Dizygotic Twins Concordant for Down Syndrome: Implication for Establishing a National Birth Defect Registry in Iran

Shahram SAVAD 1,*, Sepideh HAMZEHLOU 1, Jila GHAFFOURIAN ABADI 2, Mohammad Hossein MODARRESSI 1, Shahab NOORIAN 3
PMCID: PMC5207113  PMID: 28053938

Dear Editor-in-Chief

The prevalence of Down Syndrome (DS) has increased in association with increasing maternal age (1). The prevalence of multiple births, particularly dizygotic births has also increased in association with increasing maternal age (2). Surprisingly, the risk of DS in twins is significantly lower than in singletons due to early fetal loss of DS in multiple pregnancies, particularly in pregnancies concordant for DS (2). Based on a large population-based study in Europe which studied 14.8 million birth, the prevalence of babies born as twins concordant for DS was 7.20 (95%CI 5.96–8.69) per million births, the majority of which were MZ twins (3). Dizygotic twins (DZ) concordant for DS are extremely rare and approximately 4 per 10 million births (3). There are some reports on DZ twins concordant for DS (47), but to the best of our knowledge, the first report from Iran.

We describe two intellectually disabled siblings referred to Genome Genetic Laboratory and Counseling Center (Tehran, Iran) in 2016. They were 19-yr-old dizygotic twins (zygosity inferred from unlike sex) who showed clinical features consistent with DS. The mother of twins was 35 yr old, at the time of pregnancy. She had two healthy pregnancies when she was 22 and 26. The parents of the twins were married by non-consanguineous marriage.
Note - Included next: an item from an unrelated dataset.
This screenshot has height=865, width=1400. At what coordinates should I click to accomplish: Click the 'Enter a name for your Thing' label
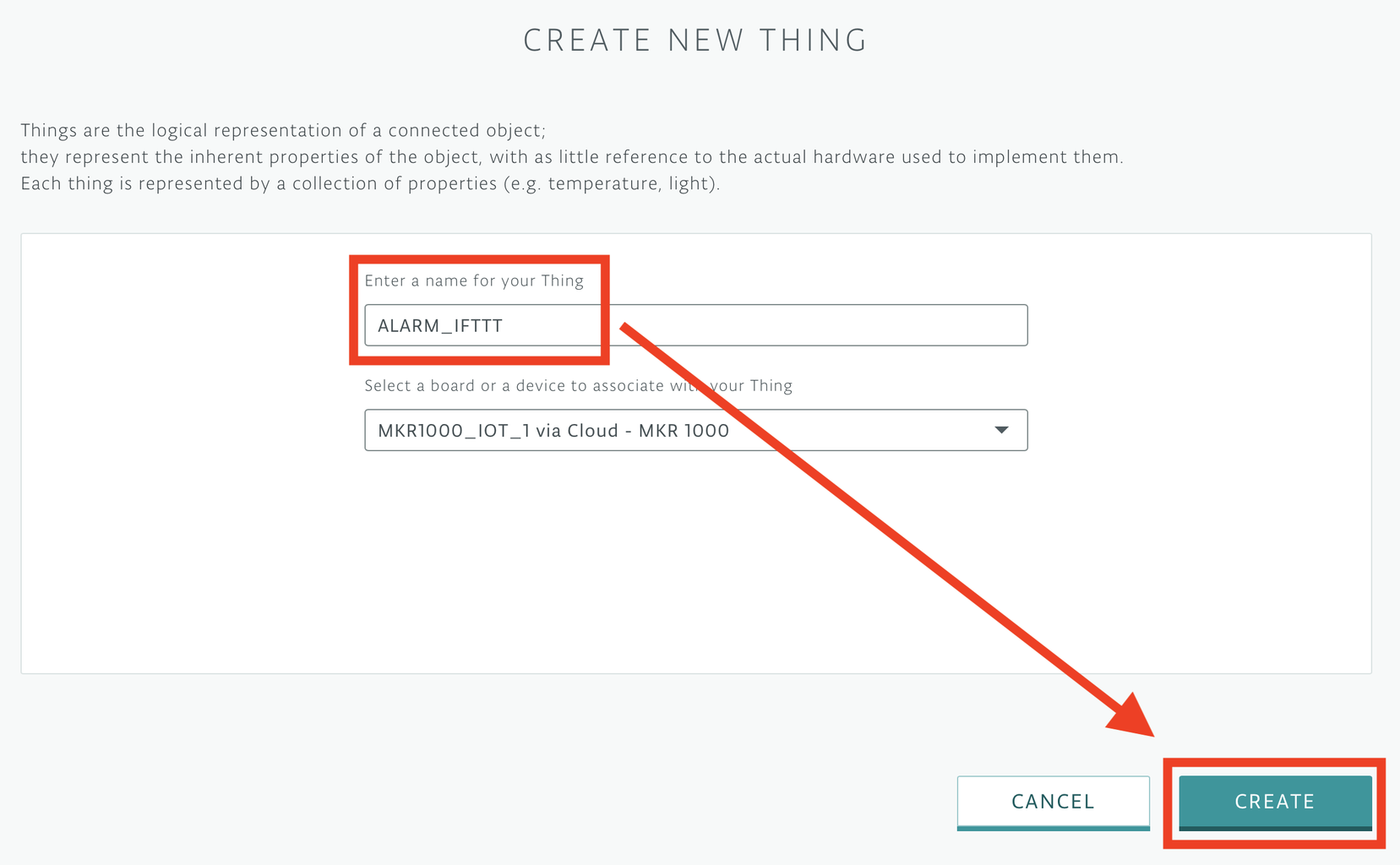click(474, 280)
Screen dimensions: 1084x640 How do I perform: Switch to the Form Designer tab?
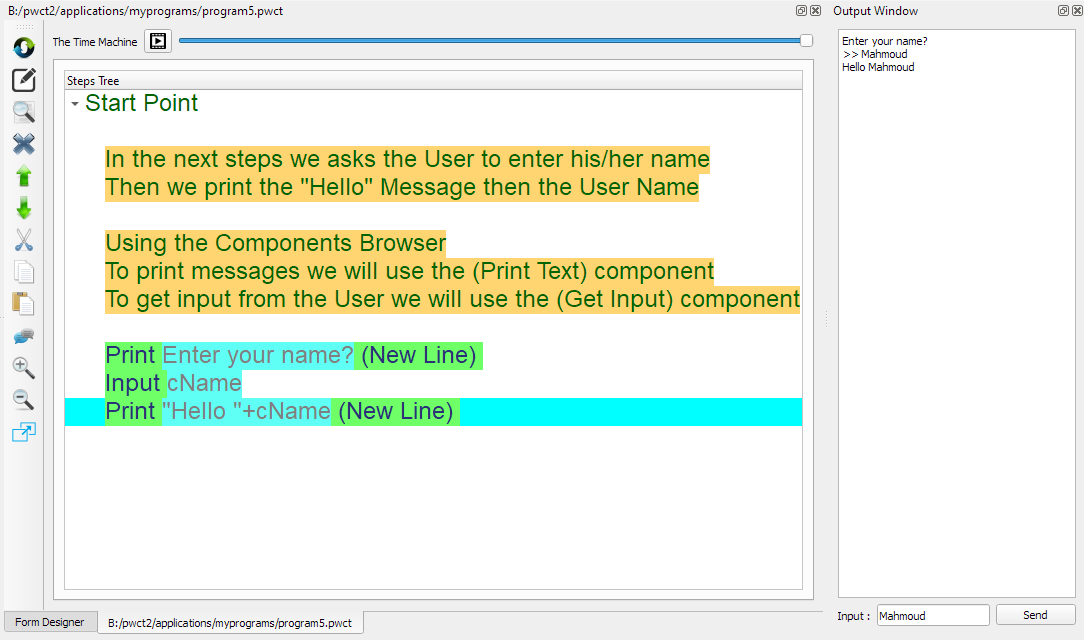[x=50, y=622]
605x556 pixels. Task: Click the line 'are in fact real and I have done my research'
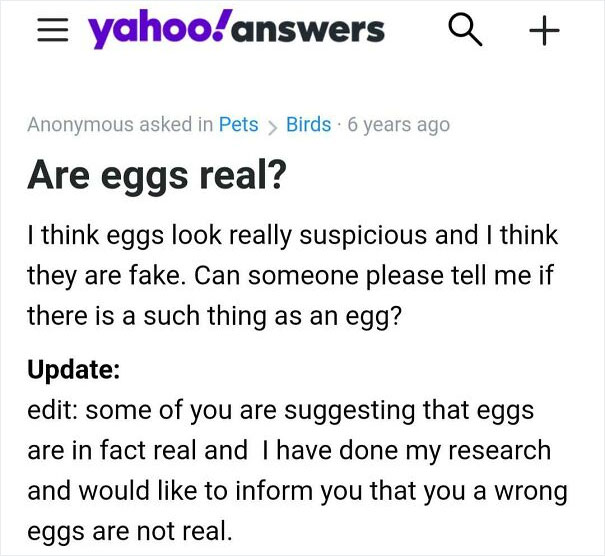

No history of DS was discovered on inquiry into the family history. The possibility of parents carrying a Robert sonian translocation was rejected as trisomy 21 was confirmed by karyotyping each affected co-twin: Twenty metaphase cells were studied based on G-banding technique at the 450–500 bands resolution. All metaphase cells revealed an extra chromosome 21.

DZ twins concordant for DS are very rare. A 35-yr-old woman has a 1/270 risk of having one baby with DS. Therefore, a 35-yr-old woman’s risk of having a DZ twin both with DS is calculated by multiplying 1/270 times 1/270 times the risk of DZ twinning. The risk of DZ twinning varies over time, geographic location and genetic disposition; however, the average risk is 13 times per 1000 pregnancies (8). Hence, in this case, the risk of having DZ twin both with DS is expected to be less than 2 per 10 million live births. Interestingly, the actual risk of DS in twins is substantially less than the risk routinely used in genetic counseling of twin gestations (3). A large population-based study in Europe suggests that at any age, a woman is 32% rather than 100% more likely to have at least one baby with DS in a DZ twin pair compared to singletons, suggesting that babies who are DZ twin with Down syndrome are less likely to survive to diagnosis (3). Therefore, the data used in genetic counselling of singleton pregnancies do not apply to twin gestations and accurate data about the risk of DS in multiple pregnancies are required.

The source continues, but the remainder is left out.